The defendants submitted that following this development, another survey to be conducted by the Director of Surveys was ordered by the court. The survey was conducted and a report dated 3rd November, 2011 which concurred with the findings in the earlier survey reports was filed in court. The defendants submitted that on this basis alone the plaintiff’s suit ought to be dismissed.
In their submissions on the other issues in case the case is not dismissed on the foregoing grounds, the defendants submitted that the plaintiff had a duty to prove that the titles and the letters of allotment that were held by the defendants in respect of the parcels of land that they were claiming were fake. The defendants submitted that in respect of L.R. No. 14231/1 and L.R. No. 14231/2 they only had letters of allotment and that the only title that they held was in respect of L.R. No. 13512 that was registered as Grant I.R. No. 58266. The defendants submitted that this title was older than the plaintiff’s title for L.R. 21919. The defendants submitted that there was no evidence on record showing that the said letters of allotment were forgeries. In support if this submission, the defendants cited Wreck Motor Enterprises v Commissioner of Lands & 3 others [1997] eKLRand Dr. Joseph N.K. Arap Ng'ok v Justice Moijo ole Keiwua & 4 Others, Civil Application No. NAI.60 of 1997 (unreported). The defendants submitted that under section 23(1) of the Registration of Titles Act, Chapter 281 Laws of Kenya, a title can only be challenged if it has been obtained by fraud.
The defendants submitted that the letters of allotment held by them could only be challenged legally if found to have been obtained by way of fraud which the plaintiff had failed to prove. The defendants submitted that to establish fraud against the defendants in respect of the said letters of allotment, the plaintiff had to prove that L.R. No. 21919 was compulsorily acquired by the Government of Kenya in 1971. The defendants submitted that L.R. No. 21919 was not in existence in 1971 and as such the same could not have been acquired through compulsory acquisition.
The defendants submitted further that the plaintiff failed to prove that the parcels of land claimed by the defendants formed part of L.R. No. 21919. The defendants submitted that the parcels of land claimed by the defendants were distinct and separate from the plaintiff’s land a fact that was confirmed by the various survey reports filed in court and the evidence of DW2 and DW3. The defendants submitted further that the plaintiff did not produce any evidence showing that the land claimed by the defendants was vested upon the plaintiff in 1994 through a Vesting Order in the Kenya Gazette.
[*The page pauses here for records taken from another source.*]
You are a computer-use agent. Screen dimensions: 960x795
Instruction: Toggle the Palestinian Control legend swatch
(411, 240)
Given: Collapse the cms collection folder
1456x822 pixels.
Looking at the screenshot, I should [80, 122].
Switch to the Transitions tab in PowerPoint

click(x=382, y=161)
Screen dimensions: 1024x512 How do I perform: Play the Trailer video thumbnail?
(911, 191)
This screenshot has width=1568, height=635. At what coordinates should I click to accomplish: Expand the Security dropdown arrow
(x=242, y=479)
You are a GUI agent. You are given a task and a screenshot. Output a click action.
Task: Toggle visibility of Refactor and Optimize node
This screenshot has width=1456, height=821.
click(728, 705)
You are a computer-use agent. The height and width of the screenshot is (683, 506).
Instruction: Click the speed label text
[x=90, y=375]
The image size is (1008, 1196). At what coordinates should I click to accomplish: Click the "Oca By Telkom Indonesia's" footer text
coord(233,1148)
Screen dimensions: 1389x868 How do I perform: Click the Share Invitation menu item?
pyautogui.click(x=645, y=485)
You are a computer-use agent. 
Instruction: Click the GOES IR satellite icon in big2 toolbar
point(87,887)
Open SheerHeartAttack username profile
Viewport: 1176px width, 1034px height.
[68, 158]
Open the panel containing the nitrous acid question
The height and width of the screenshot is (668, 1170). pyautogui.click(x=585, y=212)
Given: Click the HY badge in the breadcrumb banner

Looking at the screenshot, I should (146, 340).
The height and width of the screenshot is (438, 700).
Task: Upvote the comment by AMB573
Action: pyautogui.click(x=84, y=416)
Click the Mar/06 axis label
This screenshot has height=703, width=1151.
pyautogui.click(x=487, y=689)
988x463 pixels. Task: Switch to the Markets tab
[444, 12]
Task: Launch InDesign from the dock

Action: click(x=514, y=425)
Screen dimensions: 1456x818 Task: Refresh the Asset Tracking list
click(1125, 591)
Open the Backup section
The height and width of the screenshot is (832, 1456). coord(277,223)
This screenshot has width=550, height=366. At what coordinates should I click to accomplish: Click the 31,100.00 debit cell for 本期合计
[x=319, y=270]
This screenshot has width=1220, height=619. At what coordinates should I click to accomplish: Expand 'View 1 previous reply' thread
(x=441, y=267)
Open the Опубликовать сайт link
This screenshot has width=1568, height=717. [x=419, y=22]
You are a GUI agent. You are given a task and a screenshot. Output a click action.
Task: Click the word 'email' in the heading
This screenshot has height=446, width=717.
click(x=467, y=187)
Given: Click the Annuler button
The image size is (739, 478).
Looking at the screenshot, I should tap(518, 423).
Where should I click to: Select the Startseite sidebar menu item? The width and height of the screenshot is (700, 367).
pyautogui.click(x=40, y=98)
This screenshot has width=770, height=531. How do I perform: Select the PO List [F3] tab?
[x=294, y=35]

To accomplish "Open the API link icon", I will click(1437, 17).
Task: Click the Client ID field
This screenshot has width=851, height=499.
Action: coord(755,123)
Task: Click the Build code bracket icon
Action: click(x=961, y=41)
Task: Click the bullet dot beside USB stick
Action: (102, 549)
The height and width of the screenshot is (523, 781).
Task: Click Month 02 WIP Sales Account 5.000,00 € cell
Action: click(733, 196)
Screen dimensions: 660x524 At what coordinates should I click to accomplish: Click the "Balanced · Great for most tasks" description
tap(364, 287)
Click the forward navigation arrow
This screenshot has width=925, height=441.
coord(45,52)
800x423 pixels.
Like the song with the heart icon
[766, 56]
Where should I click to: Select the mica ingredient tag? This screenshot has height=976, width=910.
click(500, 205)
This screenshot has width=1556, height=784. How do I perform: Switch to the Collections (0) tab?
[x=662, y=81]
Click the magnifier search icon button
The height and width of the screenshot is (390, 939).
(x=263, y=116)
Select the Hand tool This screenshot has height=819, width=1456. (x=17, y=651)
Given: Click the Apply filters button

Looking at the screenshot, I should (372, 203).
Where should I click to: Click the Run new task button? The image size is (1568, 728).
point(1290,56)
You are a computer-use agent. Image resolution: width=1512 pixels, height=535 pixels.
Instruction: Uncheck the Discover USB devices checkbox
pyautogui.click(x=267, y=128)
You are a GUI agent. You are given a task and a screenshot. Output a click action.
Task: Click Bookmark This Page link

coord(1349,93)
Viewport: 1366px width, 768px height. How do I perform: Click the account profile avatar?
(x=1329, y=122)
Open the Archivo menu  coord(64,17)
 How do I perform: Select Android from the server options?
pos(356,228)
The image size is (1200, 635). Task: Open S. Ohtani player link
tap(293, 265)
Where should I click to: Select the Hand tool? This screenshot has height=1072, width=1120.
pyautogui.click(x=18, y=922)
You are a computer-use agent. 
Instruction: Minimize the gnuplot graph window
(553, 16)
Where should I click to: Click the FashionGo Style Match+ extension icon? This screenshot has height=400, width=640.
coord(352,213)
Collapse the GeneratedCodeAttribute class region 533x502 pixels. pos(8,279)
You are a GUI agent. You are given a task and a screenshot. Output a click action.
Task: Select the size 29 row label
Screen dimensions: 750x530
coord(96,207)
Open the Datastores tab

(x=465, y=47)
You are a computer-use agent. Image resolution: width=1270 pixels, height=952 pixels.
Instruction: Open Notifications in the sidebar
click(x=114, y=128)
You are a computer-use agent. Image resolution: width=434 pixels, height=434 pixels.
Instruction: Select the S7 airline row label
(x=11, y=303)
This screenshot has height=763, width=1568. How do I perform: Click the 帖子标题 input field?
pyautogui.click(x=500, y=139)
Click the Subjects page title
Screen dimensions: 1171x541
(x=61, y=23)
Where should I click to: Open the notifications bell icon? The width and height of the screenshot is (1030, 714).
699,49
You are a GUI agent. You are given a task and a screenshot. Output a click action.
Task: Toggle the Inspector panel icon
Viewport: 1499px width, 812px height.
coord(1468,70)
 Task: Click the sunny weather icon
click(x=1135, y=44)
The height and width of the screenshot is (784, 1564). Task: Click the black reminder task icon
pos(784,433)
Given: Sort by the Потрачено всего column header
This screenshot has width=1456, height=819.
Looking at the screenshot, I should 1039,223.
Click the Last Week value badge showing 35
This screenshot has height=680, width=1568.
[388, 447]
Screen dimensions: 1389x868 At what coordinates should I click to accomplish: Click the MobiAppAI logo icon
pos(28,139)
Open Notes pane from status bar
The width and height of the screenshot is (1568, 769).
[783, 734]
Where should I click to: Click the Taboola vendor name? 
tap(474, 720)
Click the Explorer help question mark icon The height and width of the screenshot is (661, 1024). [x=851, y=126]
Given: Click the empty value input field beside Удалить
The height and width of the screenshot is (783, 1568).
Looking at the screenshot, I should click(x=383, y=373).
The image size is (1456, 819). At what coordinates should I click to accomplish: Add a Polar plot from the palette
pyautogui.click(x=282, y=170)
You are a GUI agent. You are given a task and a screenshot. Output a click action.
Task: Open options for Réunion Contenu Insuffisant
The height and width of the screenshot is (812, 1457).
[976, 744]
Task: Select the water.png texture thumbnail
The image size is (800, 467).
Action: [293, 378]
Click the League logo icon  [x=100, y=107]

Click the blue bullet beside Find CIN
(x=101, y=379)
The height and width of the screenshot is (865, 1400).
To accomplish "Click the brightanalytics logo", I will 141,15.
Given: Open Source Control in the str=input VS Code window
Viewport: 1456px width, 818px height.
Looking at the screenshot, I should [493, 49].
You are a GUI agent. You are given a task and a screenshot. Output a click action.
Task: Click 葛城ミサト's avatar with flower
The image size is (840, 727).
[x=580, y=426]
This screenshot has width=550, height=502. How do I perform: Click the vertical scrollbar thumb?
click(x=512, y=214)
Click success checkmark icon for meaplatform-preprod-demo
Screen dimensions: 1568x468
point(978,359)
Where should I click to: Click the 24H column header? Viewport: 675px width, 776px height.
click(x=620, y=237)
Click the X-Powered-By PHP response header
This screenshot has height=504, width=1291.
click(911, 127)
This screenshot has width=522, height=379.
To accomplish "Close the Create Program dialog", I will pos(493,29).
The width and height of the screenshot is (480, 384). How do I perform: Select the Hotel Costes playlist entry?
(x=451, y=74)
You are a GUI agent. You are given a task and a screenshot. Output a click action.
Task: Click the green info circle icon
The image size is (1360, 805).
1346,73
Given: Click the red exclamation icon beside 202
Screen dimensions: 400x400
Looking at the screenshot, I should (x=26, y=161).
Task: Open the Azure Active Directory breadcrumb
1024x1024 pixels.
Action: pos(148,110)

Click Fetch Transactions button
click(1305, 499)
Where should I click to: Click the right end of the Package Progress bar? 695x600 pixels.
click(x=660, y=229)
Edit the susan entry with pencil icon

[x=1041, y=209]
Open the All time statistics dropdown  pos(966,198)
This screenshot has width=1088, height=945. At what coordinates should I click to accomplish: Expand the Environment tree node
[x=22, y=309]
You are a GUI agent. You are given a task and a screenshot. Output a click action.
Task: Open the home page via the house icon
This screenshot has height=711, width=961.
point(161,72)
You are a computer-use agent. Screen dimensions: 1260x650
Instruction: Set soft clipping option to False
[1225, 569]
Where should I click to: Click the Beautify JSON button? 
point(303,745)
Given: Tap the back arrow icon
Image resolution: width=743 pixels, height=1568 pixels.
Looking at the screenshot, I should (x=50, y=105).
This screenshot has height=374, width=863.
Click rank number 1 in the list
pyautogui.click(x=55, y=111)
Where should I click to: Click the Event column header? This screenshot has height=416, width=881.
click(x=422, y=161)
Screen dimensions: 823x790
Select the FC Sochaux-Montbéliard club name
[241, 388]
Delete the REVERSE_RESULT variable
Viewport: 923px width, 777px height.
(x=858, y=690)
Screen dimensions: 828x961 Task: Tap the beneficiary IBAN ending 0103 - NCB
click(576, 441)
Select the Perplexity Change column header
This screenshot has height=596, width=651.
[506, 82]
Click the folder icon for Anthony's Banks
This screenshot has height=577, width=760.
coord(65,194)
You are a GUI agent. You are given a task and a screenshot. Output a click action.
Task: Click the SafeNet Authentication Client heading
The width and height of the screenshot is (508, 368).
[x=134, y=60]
The defendants submitted that the plaintiff did not produce any Gazette Notice evidencing the alleged compulsory acquisition of the defendants’ parcels of land namely, L.R. No. 14231/1, L.R. No. 14231/2 and L.R. No. 13512.
The defendants submitted that even if it was assumed that the plaintiff’s title in respect of L. R No. 21919 was issued on 1st August, 1996, it had been demonstrated by the defendants through various survey reports that the said parcel of land had encroached on several private properties. The defendants submitted that since the plaintiff has encroached on the defendants’ parcels of land, its case should be dismissed. In support of this submission, the defendants cited Johnson Wachira Musa v Nyeri County Council & another [2009] eKLR and Rahab Mumbi Kimani vDamaris Wanjiku Gachoka [2018] eKLR.
The defendants submitted that they applied for their respective parcels of land, their applications were considered favourably, they were allocated the said parcels of land, they accepted the allotment and paid the requisite fees. The defendants averred that upon accepting the allotment and making the necessary payment, a binding contract was entered into between the defendants and the Commissioner of Lands which was to be performed by the Commissioner Lands by issuing a grant to them. The defendants submitted that the said parcels of land ceased to be public land. The defendants submitted that the plaintiff did not produce any evidence showing that it owned L.R No. 14231/1, L.R 14231/2 and L. R. NO.13512.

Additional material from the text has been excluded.